Am Sonntagvormittag legte Brands im Haus der Brandenburgisch-Preußischen Geschichte sein Verständnis von urbaner Stadtgestaltung dar und vertrat die These, dass Architektur in der DDR „Zerstörung durch Planung“ gewesen sei. Der Staudenhof habe nie eine Platzqualität gehabt. Ihm fehle die Sichtverbindung zum Alten Markt, zur Nikolaikirche und schließlich auch die zum Straßenraum. Diese Platzqualität hat für Brands eindeutig nur der Alte Markt. Künftig müsse man ihn aber so bespielen, dass er nach Ende des Baugeschehens ein Anziehungspunkt für Potsdamer und Touristen werde. Kunstwerke des Staudenhofs könne man retten und sie an anderen Orten aufstellen.

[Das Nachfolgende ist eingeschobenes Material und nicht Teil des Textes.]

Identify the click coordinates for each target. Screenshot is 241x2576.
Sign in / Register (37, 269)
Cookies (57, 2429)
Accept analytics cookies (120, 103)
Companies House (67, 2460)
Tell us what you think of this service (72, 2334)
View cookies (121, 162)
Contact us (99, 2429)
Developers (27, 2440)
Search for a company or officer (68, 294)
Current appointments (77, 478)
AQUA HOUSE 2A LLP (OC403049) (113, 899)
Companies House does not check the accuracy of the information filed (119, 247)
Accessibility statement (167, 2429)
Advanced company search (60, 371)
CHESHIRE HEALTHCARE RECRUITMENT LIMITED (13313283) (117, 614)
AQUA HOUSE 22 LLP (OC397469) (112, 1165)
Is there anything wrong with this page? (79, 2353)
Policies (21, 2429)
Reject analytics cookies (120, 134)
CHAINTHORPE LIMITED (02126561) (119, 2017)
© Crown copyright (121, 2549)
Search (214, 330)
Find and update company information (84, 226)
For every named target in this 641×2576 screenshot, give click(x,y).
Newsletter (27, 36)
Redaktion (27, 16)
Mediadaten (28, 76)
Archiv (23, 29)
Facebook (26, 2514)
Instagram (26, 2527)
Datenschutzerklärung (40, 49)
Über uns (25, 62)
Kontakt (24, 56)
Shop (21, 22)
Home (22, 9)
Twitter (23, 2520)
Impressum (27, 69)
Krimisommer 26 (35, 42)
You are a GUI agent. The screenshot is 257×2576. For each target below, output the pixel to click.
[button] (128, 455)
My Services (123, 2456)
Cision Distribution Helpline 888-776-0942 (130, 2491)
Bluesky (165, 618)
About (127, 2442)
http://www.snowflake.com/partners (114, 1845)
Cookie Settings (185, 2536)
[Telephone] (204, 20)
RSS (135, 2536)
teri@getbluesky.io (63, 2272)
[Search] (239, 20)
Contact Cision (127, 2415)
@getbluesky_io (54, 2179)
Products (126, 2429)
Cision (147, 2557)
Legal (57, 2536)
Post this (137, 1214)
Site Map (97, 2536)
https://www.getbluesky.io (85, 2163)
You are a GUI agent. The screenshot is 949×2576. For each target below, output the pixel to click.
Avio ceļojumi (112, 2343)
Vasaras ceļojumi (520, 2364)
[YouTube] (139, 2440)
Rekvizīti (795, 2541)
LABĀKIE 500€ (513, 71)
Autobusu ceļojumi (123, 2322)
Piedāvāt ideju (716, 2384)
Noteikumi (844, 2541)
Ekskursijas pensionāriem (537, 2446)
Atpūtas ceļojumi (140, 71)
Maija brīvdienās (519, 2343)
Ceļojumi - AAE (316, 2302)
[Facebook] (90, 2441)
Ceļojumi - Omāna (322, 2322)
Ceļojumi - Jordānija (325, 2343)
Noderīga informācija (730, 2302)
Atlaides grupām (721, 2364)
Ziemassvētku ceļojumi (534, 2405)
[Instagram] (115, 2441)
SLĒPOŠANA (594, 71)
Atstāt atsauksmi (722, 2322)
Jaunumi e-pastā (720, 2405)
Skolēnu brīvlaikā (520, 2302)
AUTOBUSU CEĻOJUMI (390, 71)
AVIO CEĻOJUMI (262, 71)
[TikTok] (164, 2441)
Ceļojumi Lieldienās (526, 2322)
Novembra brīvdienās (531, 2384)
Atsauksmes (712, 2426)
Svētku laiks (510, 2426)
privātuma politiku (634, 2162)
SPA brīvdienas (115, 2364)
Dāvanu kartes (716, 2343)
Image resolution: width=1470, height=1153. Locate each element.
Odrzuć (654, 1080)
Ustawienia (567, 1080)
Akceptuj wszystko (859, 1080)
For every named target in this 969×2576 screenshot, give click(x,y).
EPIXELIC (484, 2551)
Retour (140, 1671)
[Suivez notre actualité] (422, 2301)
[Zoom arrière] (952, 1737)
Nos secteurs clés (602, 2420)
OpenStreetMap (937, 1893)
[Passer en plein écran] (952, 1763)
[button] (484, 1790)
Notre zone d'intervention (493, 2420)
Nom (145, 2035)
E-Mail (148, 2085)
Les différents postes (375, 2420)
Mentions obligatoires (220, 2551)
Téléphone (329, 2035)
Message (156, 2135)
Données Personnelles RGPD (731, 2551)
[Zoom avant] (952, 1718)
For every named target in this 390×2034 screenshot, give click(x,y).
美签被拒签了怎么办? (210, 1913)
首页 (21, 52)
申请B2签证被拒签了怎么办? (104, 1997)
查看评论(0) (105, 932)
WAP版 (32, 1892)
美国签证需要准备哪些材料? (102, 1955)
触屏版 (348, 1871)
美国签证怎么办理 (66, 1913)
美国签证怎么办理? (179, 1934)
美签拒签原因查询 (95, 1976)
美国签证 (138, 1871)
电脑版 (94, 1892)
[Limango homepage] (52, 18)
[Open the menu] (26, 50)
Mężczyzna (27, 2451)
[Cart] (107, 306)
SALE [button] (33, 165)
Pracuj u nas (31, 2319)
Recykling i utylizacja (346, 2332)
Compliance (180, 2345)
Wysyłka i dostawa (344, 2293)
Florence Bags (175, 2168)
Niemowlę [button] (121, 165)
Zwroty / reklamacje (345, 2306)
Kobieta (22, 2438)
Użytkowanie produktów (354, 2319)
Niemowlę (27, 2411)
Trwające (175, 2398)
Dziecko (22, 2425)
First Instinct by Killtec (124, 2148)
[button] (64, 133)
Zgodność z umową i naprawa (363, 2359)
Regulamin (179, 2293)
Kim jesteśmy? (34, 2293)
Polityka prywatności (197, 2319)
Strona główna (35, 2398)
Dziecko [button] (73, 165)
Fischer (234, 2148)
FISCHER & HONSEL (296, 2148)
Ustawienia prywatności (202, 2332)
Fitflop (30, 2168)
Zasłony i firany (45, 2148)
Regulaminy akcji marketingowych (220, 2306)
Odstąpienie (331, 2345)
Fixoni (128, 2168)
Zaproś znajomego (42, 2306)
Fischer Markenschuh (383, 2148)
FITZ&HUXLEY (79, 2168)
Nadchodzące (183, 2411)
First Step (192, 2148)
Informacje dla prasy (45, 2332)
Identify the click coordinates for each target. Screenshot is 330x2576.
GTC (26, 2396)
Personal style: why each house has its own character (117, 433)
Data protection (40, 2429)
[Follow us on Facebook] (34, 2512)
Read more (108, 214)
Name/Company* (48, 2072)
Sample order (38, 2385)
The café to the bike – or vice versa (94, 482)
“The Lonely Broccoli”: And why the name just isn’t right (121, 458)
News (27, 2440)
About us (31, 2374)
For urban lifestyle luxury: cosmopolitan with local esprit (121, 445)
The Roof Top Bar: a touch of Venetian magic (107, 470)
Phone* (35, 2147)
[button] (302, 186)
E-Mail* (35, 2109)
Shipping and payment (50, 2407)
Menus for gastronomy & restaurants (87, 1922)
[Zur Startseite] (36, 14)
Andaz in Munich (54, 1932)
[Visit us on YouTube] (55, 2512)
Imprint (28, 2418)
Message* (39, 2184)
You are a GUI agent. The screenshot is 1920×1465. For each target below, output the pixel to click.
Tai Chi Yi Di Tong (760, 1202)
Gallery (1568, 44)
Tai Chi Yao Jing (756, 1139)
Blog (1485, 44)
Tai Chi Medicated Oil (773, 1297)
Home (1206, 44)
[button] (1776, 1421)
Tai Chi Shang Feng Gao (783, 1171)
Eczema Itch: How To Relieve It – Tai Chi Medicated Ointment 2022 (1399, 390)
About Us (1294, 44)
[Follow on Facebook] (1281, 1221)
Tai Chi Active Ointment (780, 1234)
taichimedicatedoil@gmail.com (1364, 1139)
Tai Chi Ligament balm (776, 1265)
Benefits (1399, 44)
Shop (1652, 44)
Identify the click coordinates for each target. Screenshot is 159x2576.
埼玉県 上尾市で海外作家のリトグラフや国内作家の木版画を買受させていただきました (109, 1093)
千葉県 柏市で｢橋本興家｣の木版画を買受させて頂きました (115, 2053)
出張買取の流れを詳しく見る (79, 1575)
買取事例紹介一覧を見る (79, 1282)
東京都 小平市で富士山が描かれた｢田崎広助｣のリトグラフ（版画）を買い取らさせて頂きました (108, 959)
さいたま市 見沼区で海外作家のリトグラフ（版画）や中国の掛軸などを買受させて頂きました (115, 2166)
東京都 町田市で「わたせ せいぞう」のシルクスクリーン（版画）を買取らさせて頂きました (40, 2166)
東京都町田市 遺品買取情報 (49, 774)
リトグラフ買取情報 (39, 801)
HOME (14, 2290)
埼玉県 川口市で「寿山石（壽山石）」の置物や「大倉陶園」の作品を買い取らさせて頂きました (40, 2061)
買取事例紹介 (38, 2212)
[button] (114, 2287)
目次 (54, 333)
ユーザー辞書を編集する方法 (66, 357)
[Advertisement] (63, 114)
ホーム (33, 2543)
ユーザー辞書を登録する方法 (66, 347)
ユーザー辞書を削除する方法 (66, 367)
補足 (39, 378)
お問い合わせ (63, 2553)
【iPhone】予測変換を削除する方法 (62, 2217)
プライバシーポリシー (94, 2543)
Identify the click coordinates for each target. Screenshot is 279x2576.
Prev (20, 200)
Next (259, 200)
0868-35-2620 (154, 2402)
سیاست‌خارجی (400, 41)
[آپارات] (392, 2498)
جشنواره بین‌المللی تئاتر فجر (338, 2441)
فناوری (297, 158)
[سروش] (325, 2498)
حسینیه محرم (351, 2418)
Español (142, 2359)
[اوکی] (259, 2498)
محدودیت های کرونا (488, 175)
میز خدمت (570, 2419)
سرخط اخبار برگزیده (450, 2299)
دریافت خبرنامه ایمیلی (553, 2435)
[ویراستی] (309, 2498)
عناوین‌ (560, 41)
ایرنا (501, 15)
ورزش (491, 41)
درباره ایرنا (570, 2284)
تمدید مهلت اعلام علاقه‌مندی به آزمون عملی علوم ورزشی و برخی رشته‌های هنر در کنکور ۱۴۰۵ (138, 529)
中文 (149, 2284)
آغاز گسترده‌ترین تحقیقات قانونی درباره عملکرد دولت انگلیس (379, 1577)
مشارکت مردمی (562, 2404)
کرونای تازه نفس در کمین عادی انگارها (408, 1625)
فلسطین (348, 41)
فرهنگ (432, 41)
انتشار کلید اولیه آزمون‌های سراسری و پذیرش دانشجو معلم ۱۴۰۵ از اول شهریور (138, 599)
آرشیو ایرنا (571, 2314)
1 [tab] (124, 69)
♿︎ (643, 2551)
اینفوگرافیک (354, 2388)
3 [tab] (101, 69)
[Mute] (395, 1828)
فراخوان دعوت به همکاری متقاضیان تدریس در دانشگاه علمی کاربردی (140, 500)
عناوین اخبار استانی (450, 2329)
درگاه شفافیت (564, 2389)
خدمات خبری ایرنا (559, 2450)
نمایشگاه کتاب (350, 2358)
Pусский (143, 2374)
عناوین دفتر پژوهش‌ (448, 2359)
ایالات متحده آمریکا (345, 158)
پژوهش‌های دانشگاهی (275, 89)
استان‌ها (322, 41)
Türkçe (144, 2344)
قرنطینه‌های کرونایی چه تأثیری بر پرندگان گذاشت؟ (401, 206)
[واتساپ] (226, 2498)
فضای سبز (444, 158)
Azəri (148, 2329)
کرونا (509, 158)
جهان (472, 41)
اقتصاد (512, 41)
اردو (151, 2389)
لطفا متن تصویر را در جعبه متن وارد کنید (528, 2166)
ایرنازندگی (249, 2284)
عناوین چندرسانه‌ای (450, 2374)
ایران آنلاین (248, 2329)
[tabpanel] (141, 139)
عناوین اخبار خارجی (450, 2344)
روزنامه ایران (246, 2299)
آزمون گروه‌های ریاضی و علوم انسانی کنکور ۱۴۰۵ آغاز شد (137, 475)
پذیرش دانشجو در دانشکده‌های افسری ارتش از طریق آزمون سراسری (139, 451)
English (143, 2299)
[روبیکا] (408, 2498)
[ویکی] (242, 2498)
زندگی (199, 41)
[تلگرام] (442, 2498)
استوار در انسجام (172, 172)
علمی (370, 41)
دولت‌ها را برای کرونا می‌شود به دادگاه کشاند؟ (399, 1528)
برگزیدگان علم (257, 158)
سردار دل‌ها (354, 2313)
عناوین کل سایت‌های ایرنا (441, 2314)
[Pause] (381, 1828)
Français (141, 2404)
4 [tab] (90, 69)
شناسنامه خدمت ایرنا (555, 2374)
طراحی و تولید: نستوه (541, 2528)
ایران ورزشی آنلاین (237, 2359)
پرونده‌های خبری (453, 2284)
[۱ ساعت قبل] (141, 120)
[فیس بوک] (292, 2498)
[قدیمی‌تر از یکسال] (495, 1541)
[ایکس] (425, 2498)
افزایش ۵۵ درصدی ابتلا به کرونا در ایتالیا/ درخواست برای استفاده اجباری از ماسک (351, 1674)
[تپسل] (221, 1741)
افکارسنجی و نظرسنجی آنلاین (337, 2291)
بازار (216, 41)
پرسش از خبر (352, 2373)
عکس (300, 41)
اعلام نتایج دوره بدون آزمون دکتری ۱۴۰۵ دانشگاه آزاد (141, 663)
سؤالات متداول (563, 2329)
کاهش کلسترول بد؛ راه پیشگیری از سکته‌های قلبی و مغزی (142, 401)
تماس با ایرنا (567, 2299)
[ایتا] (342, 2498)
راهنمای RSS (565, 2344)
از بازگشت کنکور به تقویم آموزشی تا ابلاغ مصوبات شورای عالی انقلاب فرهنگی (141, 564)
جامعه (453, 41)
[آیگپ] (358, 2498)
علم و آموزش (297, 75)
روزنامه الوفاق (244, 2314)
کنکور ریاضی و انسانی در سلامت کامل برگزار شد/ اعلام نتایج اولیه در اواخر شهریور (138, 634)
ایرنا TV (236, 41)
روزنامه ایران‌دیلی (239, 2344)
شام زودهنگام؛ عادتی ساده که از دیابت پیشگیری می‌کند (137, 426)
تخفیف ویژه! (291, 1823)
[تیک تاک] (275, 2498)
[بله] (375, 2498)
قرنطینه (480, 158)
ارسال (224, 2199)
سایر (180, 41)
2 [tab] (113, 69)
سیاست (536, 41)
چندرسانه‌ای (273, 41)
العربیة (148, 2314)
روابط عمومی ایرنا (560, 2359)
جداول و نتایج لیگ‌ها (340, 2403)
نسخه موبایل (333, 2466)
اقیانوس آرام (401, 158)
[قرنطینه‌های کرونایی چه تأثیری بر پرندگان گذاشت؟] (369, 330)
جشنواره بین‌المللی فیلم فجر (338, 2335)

Es dürfe keine Frage der Moral, des politischen oder des ökonomischen Kalküls sein, sagte er, wie die alte Stadtmitte wieder aufgebaut wird. Von einem Zuhörer auf die Verneinung der Moral angesprochen, erklärte Brands, für ihn sei allein die architektonische Qualität ausschlaggebend, nicht das Befürworten liebgewordener Gewohnheiten. Er plädiere für eine anspruchsvolle räumliche Fassung des Areals. Anhand von eigenen und studentischen Entwürfen zeigte er, wie das aussehen kann. Ihm komme es dabei auf eine sinnvolle Übersetzung der Geschichts- Vorgaben in moderne Architektur an. Das Leitbautenkonzept begrüßte er, doch sollten die historischen Fassaden seiner Ansicht nach die Ausnahme bleiben. Bei einer Neubebauung könne auch preiswertes Wohnen entstehen, etwa wenn einer Genossenschaft der Aufbau eines ganzen Quartiers übertragen werde.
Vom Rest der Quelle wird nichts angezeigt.